For admission to virtually all Salzburg attractions and unlimited public transportation, the Salzburg Card is a worthwhile investment. A 24-hour card is 200 AS ($17), the 48-hour version is 270 AS ($22), and the 72-hour card costs 360 AS ($30). With it comes the Salzburg Guide which contains a city map and useful information.
A von Trapp Gets Scammed
While The Sound of Music has been a financial boon to Salzburg and Hollywood, Maria von Trapp, the Julie Andrews character, didn't make out so well.

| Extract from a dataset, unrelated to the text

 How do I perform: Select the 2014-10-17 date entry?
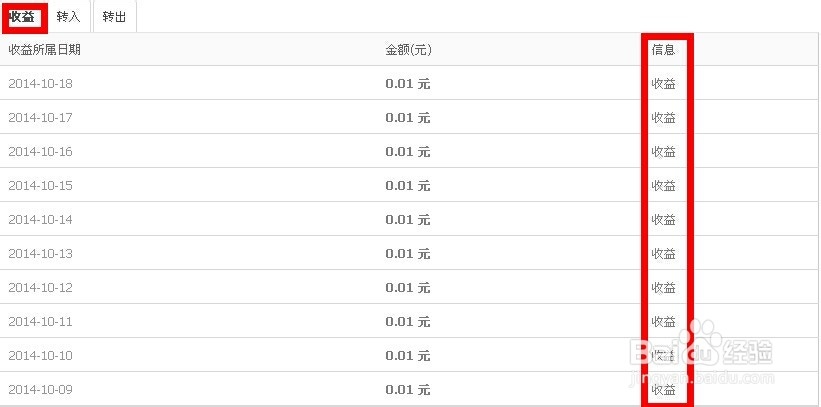tap(41, 118)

In 1956, according to Julie Hirsch's book, The Sound of Music - The Making of America's Favorite Movie, Maria was approached by a German film producer who offered $10,000 for the rights to her story. Upon advice from a lawyer, Maria also asked for royalties and a share of the profits. The producer lied in telling her German film companies were forbidden by law from paying royalties to foreigners - she was by then an American citizen. A gullible Maria agreed to the deal and thus unknowingly signed away all the film rights to her story.
There was a German film version of the story but it was 20th Century Fox that created the blockbuster that might have made her a very wealthy woman.

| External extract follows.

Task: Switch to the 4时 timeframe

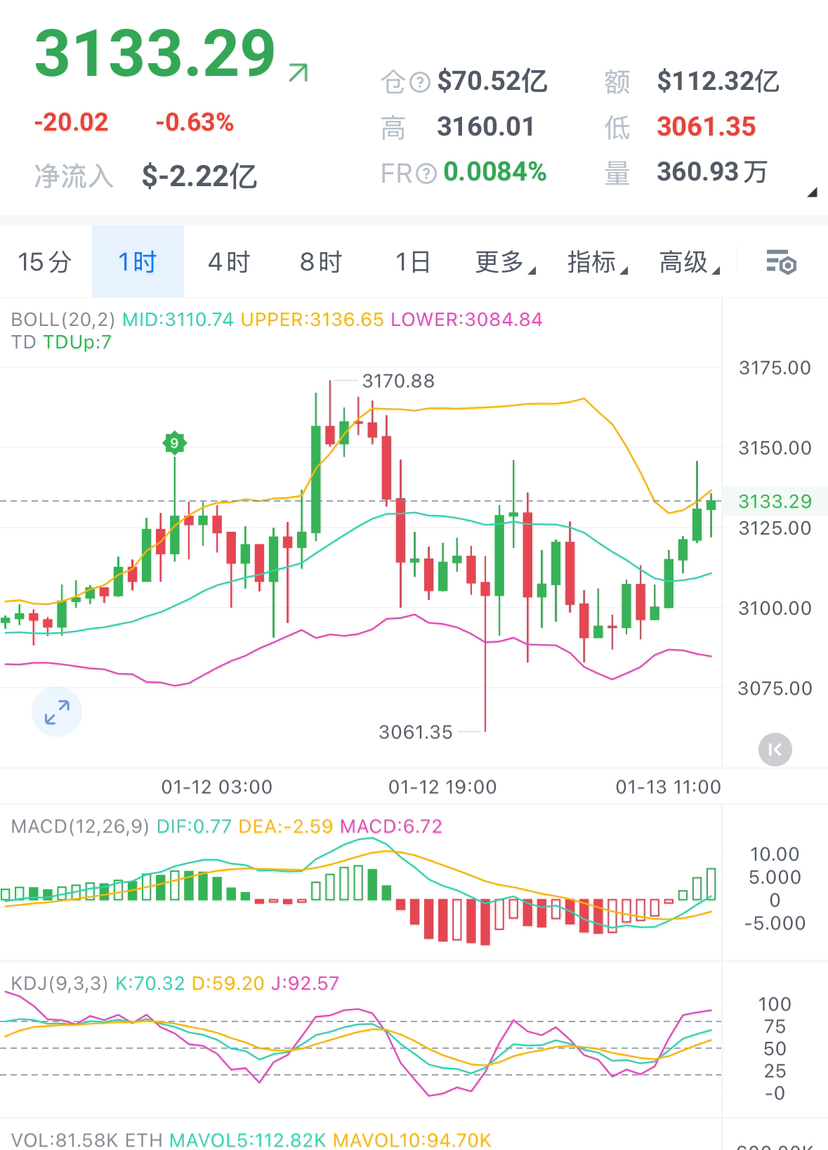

After spending 30 years as a missionary in New Guinea, Maria von Trapp died in 1987 at the age of 82 and is buried next to her husband on their property in Vermont.
• Edelweiss is not an Austrian folk song. It was created by Richard Rogers and Oscar Hammerstein and it was the last they wrote together, as Hammerstein died in August 1960, nine months after the musical opened and five years before the movie.
• The entire interior of the von Trapp villa, including the ornate ballroom, was built and shot at a studio in Hollywood. The set was eventually donated to the Hollywood Museum. The abbey courtyard/cloister scenes, and the graveyard scenes where the von Trapps hid from the Nazis, were also filmed in Hollywood.
• Magicians though they were, the filmmakers couldn't quite reproduce those Alpine meadows and mountains. For that they had to go to Austria for the real thing.